Assurer un suivi régulier
Comme nous l’avons rapidement présenté lors du quatrième chapitre, il existe une pratique dans les consultations de PMI qui consiste pour un intervenant à faire revenir une famille, une mère ou un enfant à la consultation, dans un délai donné afin de suivre l’évolution d’une situation dont les teneurs sont davantage d’ordres psychologiques ou sociaux. Ce principe du suivi par le faire revenir s’appuie alors très souvent sur des prétextes de type médicaux et/ou paramédicaux.
« pour des familles qui sont un petit peu sur le fil et on ne sait pas trop, enfin on sait, mais on ne sait pas si c’est trop le moment, si on va le signaler au proc, si la maman elle tient la route, si elle tient pas la route, s’il faut lui donner une travailleuse familiale, une aide mensuelle, s’il faut lui dire de venir à la consultation de PMI une fois par semaine, où elle verra la puer pour le peser ou bien si elle va voir l’AS… et là, tout ça il y a des synthèses, on travaille par rapport à ça, c’est du social, médico-social des familles » (Dr Manci)
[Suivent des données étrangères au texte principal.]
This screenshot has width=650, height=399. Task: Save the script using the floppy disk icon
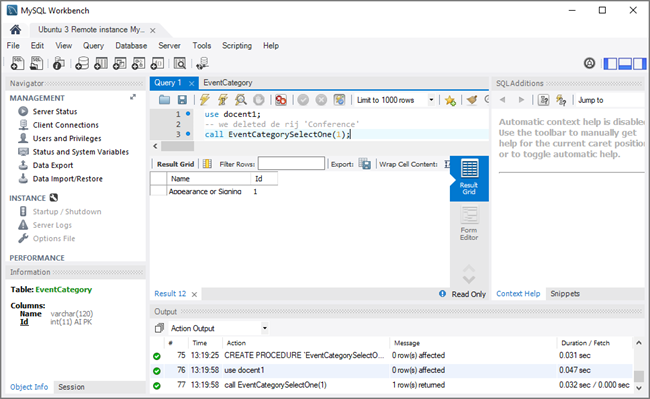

Un recours intensif à la pesée de l’enfant peut alors être envisagé comme moyen pour suivre de près l’évolution d’une situation familiale. Dans ce cas, il est évident que ce n’est pas l’évolution staturo-pondérale de l’enfant qu’il s’agit de surveiller chaque semaine. Toutefois, celui-ci est pris comme prétexte pour demander à une mère de se présenter très régulièrement au centre de consultation où elle verra un intervenant du service (médecin, puéricultrice ou auxiliaire de puériculture) qui se chargera de recueillir à ce moment-là les informations nécessaires à l’évaluation de la situation. Ainsi, ce principe qui nous est ici donné par un médecin, est clairement accepté, énoncé et mis en place par certaines puéricultrices.